How to test for the significance of a "simple random slope" in R (lme4) I am conducting a linear mixed model involving two levels with the lme4 package in R: individual respondents are nested within country (a random factor). There are several predictors that I let vary linearly and quadratically across countries (slopes vary as a function of country). How can I test whether this random slope is statistically significant within a country (using e.g., the  lmerTest package)? In other words, I would like to test for simple slopes within countries without conducting individual regressions.   
 A: In general, you can statistically test if adding extra random-effects terms (e.g., random slopes) improved the fit of your model using a likelihood ratio test. This is performed in R using the anova() function. For example,
# random intercepts model    
fm0 <- lmer(y ~ age + sex + (1 | id), data = some_data)

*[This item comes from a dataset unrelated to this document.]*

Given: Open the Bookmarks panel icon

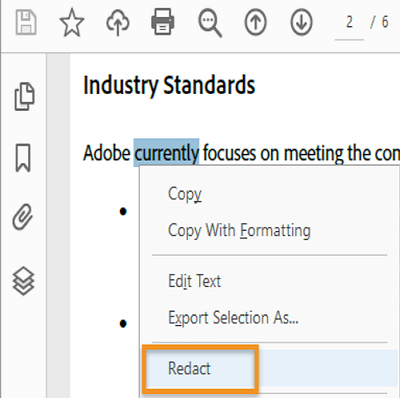Looking at the screenshot, I should tap(23, 158).
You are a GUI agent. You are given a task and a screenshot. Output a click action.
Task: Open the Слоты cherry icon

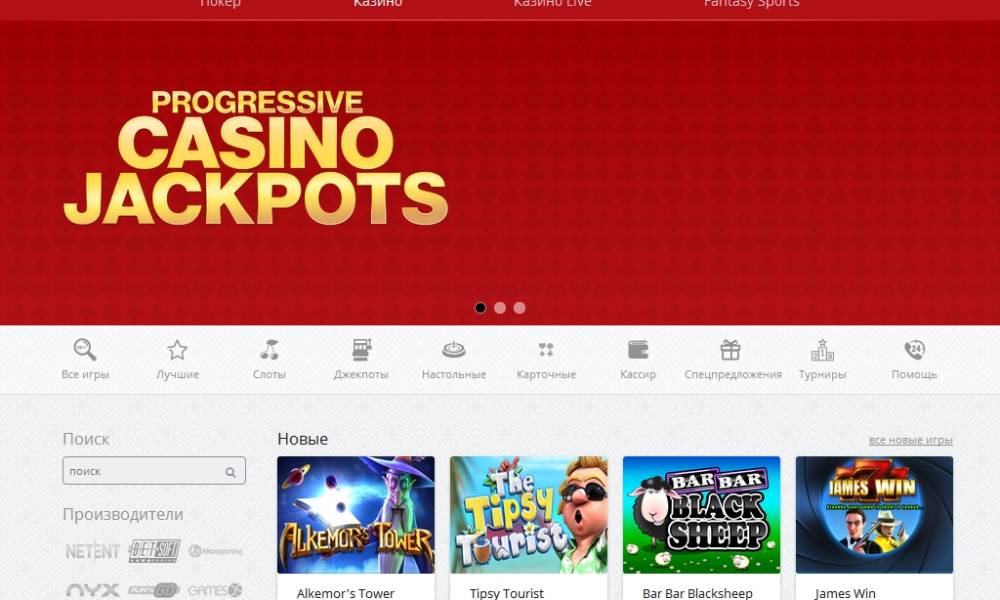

# random intercepts and random slopes model    
fm1 <- lmer(y ~ age + sex + (age | id), data = some_data)

# likelihood ratio test between the two models
anova(fm0, fm1)

If the p-value is significant at some prespecified significance level, then the more complex model (i.e., the model under the alternative hypothesis) here the random intercepts and random slopes model provides a better fit to the data.
Caveat: The $\chi^2$ distribution used to calculate the p-value in this test is not actually correct because we are testing for some parameters on the boundary of the corresponding parameter space. Often, a mixture of $\chi^2$ distributions is used in this case. This makes a practical difference when the p-value is just a bit larger than the significance level.

EDIT: Inference for a specific cluster/group.
The estimation of the random effects of a specific cluster/group is based on empirical Bayes methodology. In particular, note that to estimate the random effects we use the conditional distribution:
$$p(b_i \mid y_i) = \frac{p(y_i \mid b_i) \, p(b_i)}{p(y_i)},$$
where $y_i$ are the observed data for the $i$-th country, and $b_i$ the unobserved random effects. This is a whole distribution, but we typically use as an “estimate” for the random effects the mean or mode. Hence, if you want to make inference for a particular county, you could go back to this distribution to quantity its variability, e.g., construct a 95% credible interval. In the case you have a linear mixed model you can do that using the variance of this posterior distribution of each cluster/group, which is provided by the ranef() function.
A: One way of thinking of random effects is "just" that you are partitioning the random error $\epsilon_i$ from a single error term into error terms on various parameters.  I don't know that testing individual random effects for significance makes a whole lot of sense.  You can do overall model fit tests to see whether having a random effect in your model is better than not having one.   You can also look at the distributions of the random effects and (for example) look at the 95% intervals to see which do and don't overlap zero.   But the whole concept of a random effect (something that is a sample from a population of adjustments to parameters) means that the difference between one group being significant and another not doesn't really fit.